Non è un romanzo né un saggio scientifico ha invece la cifra del memoir in cui si intrecciano i grandi accadimenti collettivi e le vicende private. Così la storia di una grande famiglia della mitteleuropa – i cui membri attraversano l’Atlantico fino agli Stati Uniti o al Brasile o al di là del Mediterraneo per arrivare nella Palestina sotto mandato inglese o vagare nella fuga anche per l’Italia mentre alcuni giungono fino a Bagdad – si dipana tra racconti di valigie spedite da un capo all’altro del continente, di aziende vendute, comprate o arianizzate, di ricchezza e povertà, di barbe tagliate per sembrare meno ebrei.
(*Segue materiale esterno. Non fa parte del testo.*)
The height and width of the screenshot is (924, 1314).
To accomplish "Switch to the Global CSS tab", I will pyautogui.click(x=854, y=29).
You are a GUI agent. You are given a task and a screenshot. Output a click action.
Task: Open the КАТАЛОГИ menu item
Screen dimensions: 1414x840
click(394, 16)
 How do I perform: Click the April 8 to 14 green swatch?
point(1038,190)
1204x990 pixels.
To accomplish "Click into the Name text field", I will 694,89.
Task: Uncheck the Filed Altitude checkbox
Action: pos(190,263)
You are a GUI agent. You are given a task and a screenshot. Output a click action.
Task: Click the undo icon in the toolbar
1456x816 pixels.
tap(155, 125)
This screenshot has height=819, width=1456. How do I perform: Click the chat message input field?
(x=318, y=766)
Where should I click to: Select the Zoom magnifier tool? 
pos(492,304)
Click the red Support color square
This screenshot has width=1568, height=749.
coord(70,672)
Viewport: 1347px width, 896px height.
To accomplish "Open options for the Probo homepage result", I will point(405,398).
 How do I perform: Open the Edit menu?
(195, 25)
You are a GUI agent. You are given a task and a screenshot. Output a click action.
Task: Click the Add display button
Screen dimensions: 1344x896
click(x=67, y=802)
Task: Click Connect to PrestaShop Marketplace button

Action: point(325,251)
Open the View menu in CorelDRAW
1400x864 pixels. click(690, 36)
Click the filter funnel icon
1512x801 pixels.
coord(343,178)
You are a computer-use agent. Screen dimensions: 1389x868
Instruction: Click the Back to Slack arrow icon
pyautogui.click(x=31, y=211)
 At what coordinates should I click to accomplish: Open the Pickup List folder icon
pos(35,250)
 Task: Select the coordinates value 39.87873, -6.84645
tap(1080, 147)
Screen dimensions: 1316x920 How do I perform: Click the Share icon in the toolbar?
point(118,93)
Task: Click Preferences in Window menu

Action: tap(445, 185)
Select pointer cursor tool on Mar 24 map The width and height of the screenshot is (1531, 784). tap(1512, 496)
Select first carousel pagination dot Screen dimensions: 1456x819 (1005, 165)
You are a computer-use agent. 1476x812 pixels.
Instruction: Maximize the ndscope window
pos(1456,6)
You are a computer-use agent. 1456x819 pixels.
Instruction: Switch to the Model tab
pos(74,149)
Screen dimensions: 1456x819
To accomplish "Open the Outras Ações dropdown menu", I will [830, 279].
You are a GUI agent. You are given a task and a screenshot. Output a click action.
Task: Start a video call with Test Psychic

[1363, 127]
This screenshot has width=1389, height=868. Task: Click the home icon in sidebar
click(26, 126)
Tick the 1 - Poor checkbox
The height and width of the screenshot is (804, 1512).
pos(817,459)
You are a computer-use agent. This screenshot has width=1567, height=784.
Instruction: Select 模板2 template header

In barba a H (dove H sta per tre diversi aspiranti sterminatori di ebrei, Bompiani, pp. 360, euro 19) di Oliviero Stock – «niente a che vedere col liquore» – racconta di una storia vera e immaginifica, di eventi ricostruiti e di documenti raccolti con cura amorosa e pazienza certosina nel corso di decenni. «I fatti più salienti che racconto sono straordinari, frutto di decisioni coraggiose, soluzioni creative in un contesto drammatico, che hanno potuto trovare compimento solo grazie a un fato favorevole».

Di queste avventure ragiona Stock – scienziato che studia l’intelligenza artificiale: «Bisognava avere una certa disponibilità economica, che in genere comprendeva anche relazioni all’estero, magari parenti già emigrati, conoscenze, accesso a informazioni». Una famiglia che sembra lo stereotipo di certa letteratura è restituita invece in tutte le sue contraddizioni: gli amori non ricambiati, le posizioni raggiunte e perdute, gli affetti sospesi tra i confini. «Ci voleva creatività insieme ad una certa apertura ad accettare l’incognito, a correre rischi inevitabili e affrontarli con inventiva, tenendo conto del modo di ragionare del persecutore. Ma – Stock ci ritorna con lucida insistenza – ci voleva fortuna».

Il quadro storico in cui le vicende famigliari sono inserite consentono di comprendere l’evolversi, spesso fulmineo, degli eventi: il racconto minuto della normativa che cambia, famigliari salvatisi per aver anticipato di poche ore l’evolversi della storia. Il ritorno nei luoghi nei decenni successivi alla ricerca di persone, abitazioni e tracce che confermino i ricordi.

Ma questo intreccio serrato di fatti, documenti e vicende famigliari racconta anche del desiderio di consegnare al pubblico tanto il racconto di una vicenda fortunata quanto la necessità di dare conto del proprio diritto ad essere al mondo: come ed insieme ad altri che – nati dopo la Shoah – scrivono per ricostruire una storia che non abbia strappi, perché l’atto stesso di scrivere assolve al ruolo di rammendo sul tessuto stracciato dalle morti violente e dallo sterminio: Stock racconta della fortuna che ha concesso a lui, nato nel 1950, di nascere insieme al bisogno intimo, ma non privato, di ricostruire una genealogia degli affetti, dei luoghi, degli accadimenti per potersi voltare indietro e scorgere una vicenda che abbia un senso compiuto oltre la sensazione costante dello scampato pericolo.